The assistant reverend in Salem during the witchcraft trials of 1692 was Nicholas Noyes. In 1692 he was 45 years old and was the assistant to Reverend John Higginson who, at 76 years old, was starting to reduce his ministerial activities.
More About Reverend Nicholas Noyes Home, Site of
Reverend Noyes ran the Latin School, which was downstairs from the courthouse, in a building almost directly across the street from his home. Noyes was a great reader of the Book of Revelation, and a fervent believer in the ongoing struggle between good and evil. When the trials began, he volunteered to be their chaplain. As the trials progressed, Noyes acted more like one of the judges than a chaplain. Although he would deliver the opening prayer at many of the proceedings, he also cross-examined several of the accused. He testified about conversations he’d had with Alice Parker at her examination, and oversaw the excommunication of Rebecca Nurse from the church in Salem Town.
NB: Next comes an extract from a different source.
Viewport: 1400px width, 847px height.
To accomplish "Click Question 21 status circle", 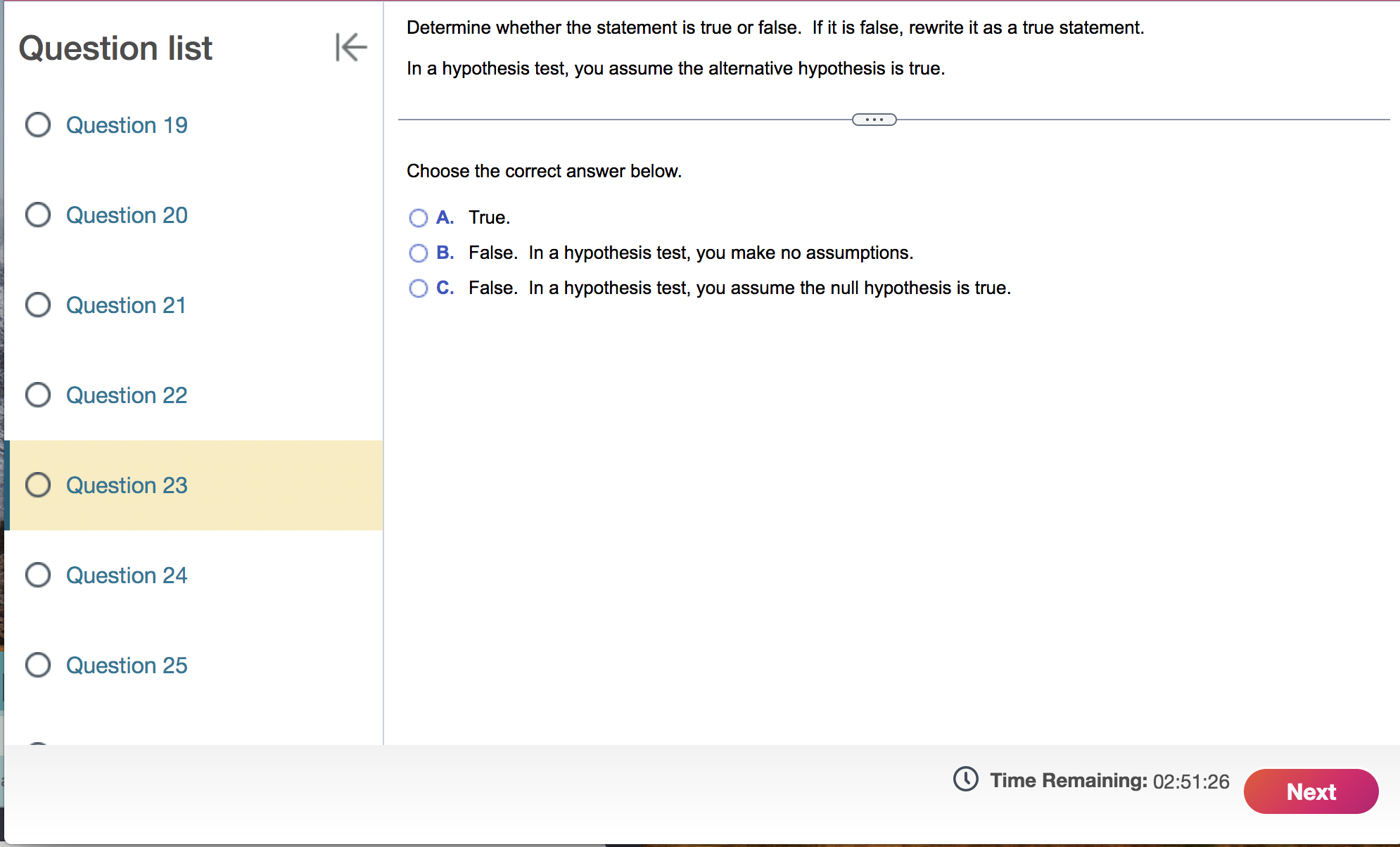I will coord(38,305).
Noyes is particularly remembered for two quotations. Sarah Good’s curse against him at her execution, “I am no more a witch than you are a wizard, and if you take my life, God will give you blood to drink,” is a key element in Nathaniel Hawthorne’s novel The House of the Seven Gables. Also unforgettable is Noyes’s own quote uttered on the last mass execution day, September 22: “What a sad thing it is to see eight firebrands of Hell hanging there.”
Nicholas Noyes was born in Newbury, MA in 1647 and graduated from Harvard in 1667. Even he was affected personally by the witchcraft accusations. His cousin Sarah was married to Beverly’s Reverend John Hale. Sarah Hale was accused of tormenting Wenham’s Mary Herrick in November, 1692, a charge that came quite late in that fateful year. It is not known if Noyes came to regret his participation in the events of 1692, as he is not a signer on any of the documents asking for forgiveness that were produced in subsequent years.
Reverend Noyes died of a brain hemorrhage in 1718, just short of his 70th birthday. Popular legend recalls that Noyes illness resulted in his coughing up blood, ultimately choking him. Though this is but a popular folk legend, the tale eerily recalls the last words said by Sarah Good to Noyes as she stood on the gallows, asserting that, “God will give you blood to drink.” Nicholas Noyes is thought to be buried in the Old Burying Point Cemetery on Charter Street in Salem, although there is no existing marker for his grave.
The site of Nicholas Noyes’s home was in a large lot approximately where Koto Restaurant is today, at 90 Washington Street. Noyes’s lot abutted Stephen Sewell’s to the west.